There’s one industry on earth that seeks to engage all your senses. It offers more than anyone could ever need to sate the ears; there are all kinds of glittery film clips and artsy pictures; its spokesmen pose on the labels of Pepsi bottles and various other sugar-infused tastes, and you can reach out and touch them at a live appearance, amidst the crowd jumping up and down and grinding against you.
And everyone remembers the smell of their first brand new album, the one that escapes when you open the case and turn the first page of the booklet (and it’s a much better association than mentioning the smell of sweat at a concert).
Of course, I’m talking about the music industry, and with all their fingers in dozens of pies, you’d think they’d be the first to adopt new technology, and the new cultures that form from it. The music industry is the slowest of the arts to move forward, and this has happened again and again over the decades, from piano rolls to vinyl to cassettes to compact discs all the way to the MP3. Not only do they resist the technology, but they resist the culture.

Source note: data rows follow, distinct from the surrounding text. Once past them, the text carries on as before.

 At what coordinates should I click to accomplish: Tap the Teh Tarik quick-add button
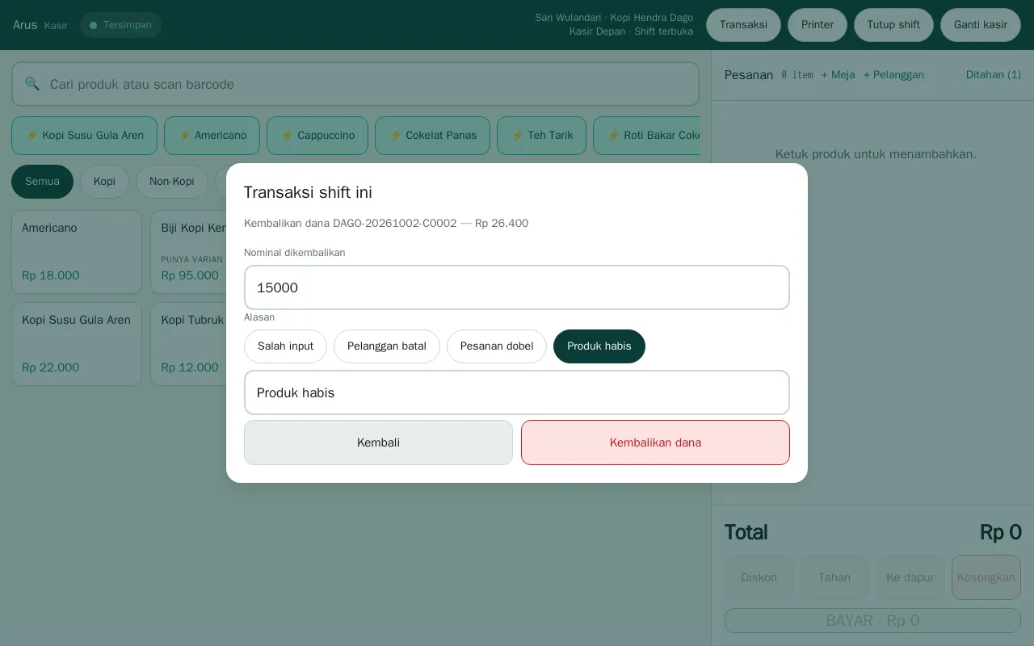point(541,136)
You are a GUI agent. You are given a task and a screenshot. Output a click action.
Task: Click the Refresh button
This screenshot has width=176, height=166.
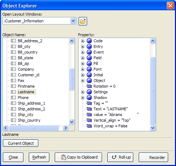click(x=39, y=157)
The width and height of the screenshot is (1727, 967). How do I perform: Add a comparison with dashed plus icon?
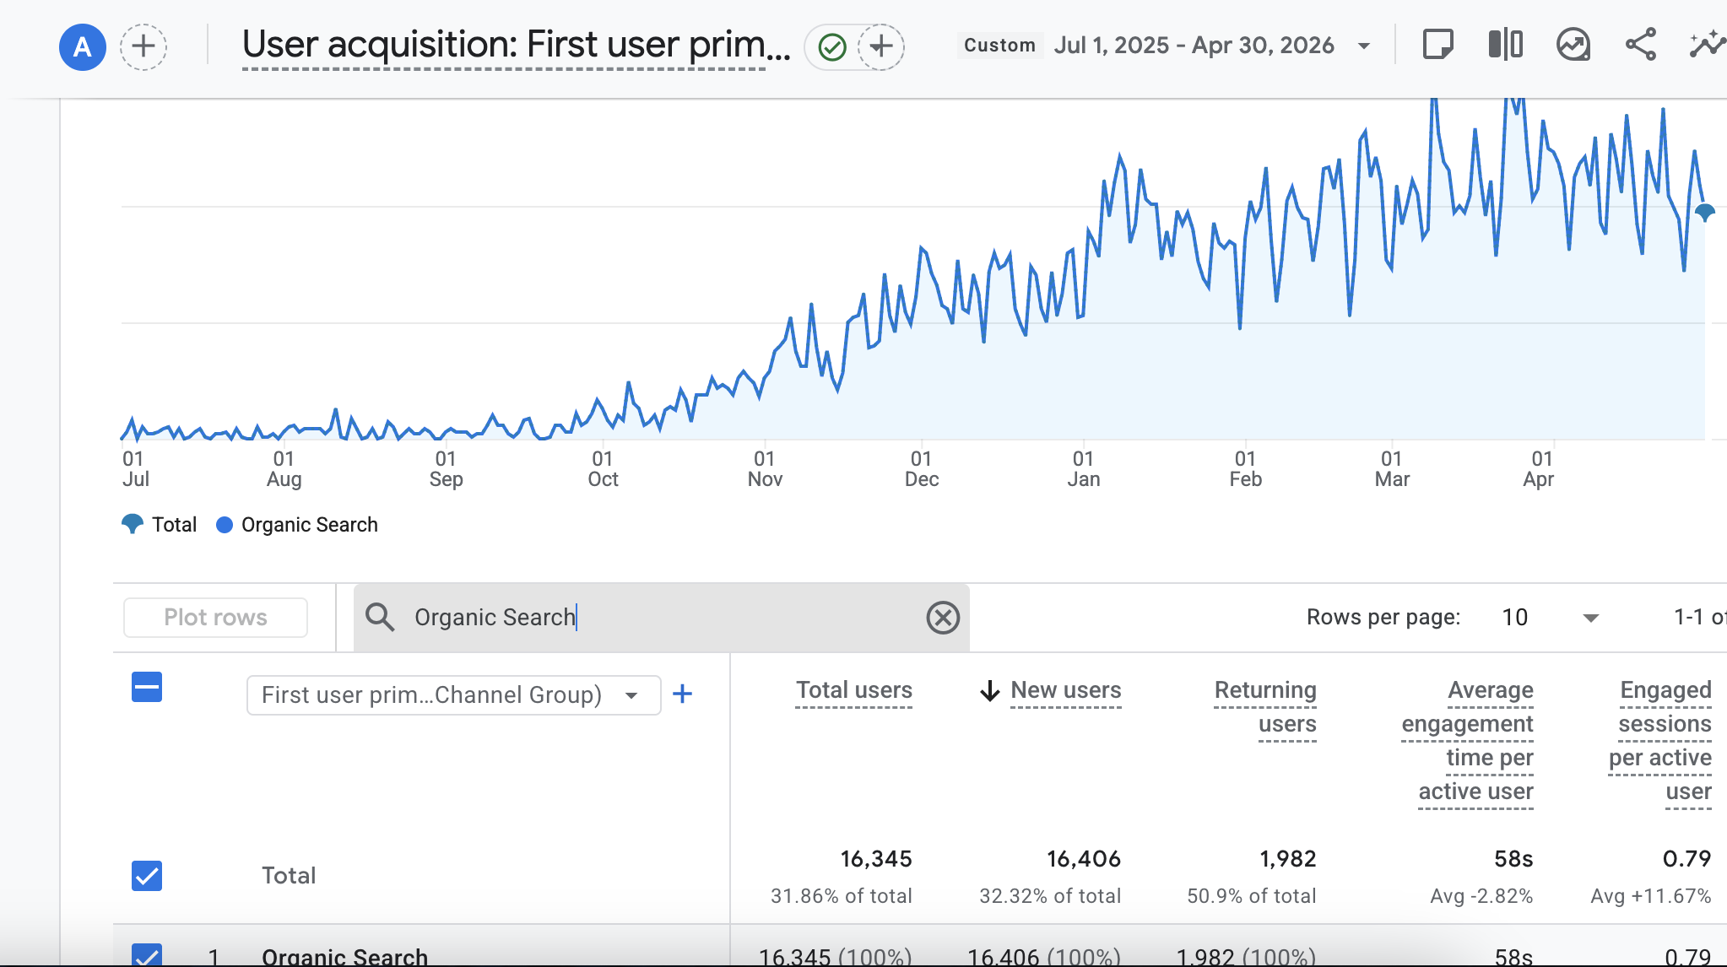[x=143, y=46]
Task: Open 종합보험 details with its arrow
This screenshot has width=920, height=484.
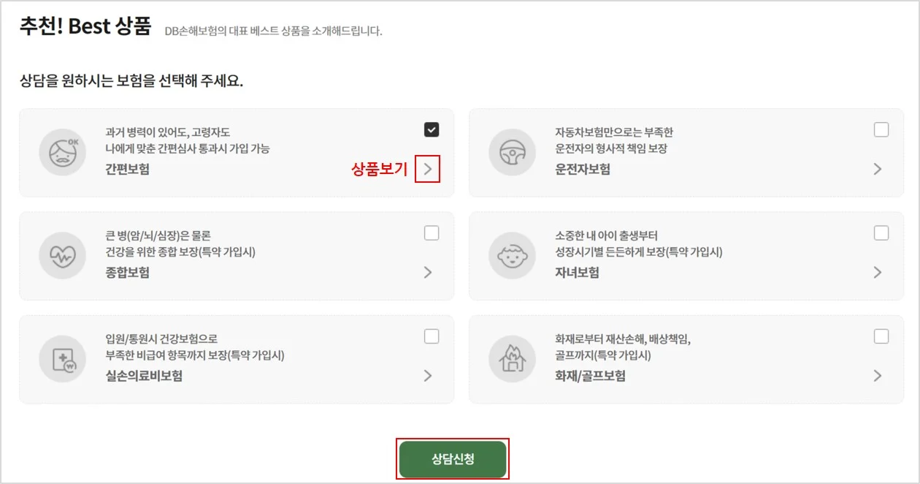Action: (x=432, y=272)
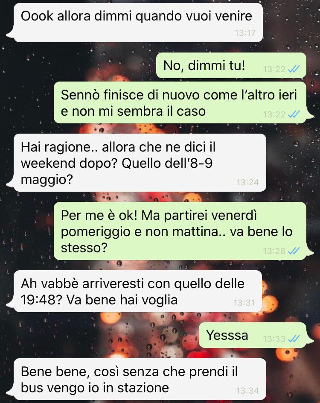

The music industry is starting to catch up on digital distribution, and it’s possible to find the majority of popular artists’ catalogues in iTunes or any of the other online music stores. These distributors are all struggling with the record companies who have begun the process of adopting new technology, but have not yet bothered to adopt the culture. Instead, they bring their typically capitalistic and Western attitude with them, and it seems to say something like this: guard this intellectual property obsessively with flimsy, breakable security devices, or we might lose all of our money and go out of business!
These crippled files are intended to stop piracy. Look at the internet! Piracy is still rife. Legitimate consumers are the only ones affected by this plague of DRM, and it’s such a flimsy and easily broken method of protection that it will never stop piracy, but only fan its flames on. The people who pirate an album are not the ones who would have bought it in the first place, so DRM not only cripples legitimate users, but in fact loses album sales through the growing culture of people who are opposed to purchasing albums for ethical reasons.
The point here is that the digital culture, provoked into existence by these new technologies, needs an entirely different approach to work. There are so many issues to explore that I could riot on for pages and pages-the why and how of it-and I will, but not now. The approach that is needed demands unprotected releases, because DRM can be broken easily, but trust is much harder to tear apart. You can go further-release some, or even all, of your songs for free download, and see how that improves your credibility and album sales.
For now, I’ll stick to this focus on DRM: it’s killing sales, it’s killing artists and it’s killing consumers. If DRM doesn’t go, it will only be a matter of time before independent artists, with unprotected albums and free songs for download, are taking the big audiences, the big money, and the big satisfaction. That might not be such a bad thing, and that’s the power of the internet. The music industry has a big lesson to learn from the literary industry.
In that spirit, Midnight.Haulkerton is releasing the song World Ending which was inspired by Cory Doctorow’s When Sysadmins Ruled The Earth, which he has released free online along with the electronic texts of all his books. Cory is an example of how the literary industry can adapt to the so-called ‘digital age’ and this lesson can just as easily be applied to the music industry. If you’re a musician, work with musicians, or even just listen to music, check out Cory’s article Giving it Away. It’s an important piece of work.
You can download the story here, and you can download our song World Ending to go with it here.
Both are entirely free: free for you to keep, read, listen to, share, hack, cut up, remix, rewrite, and republish.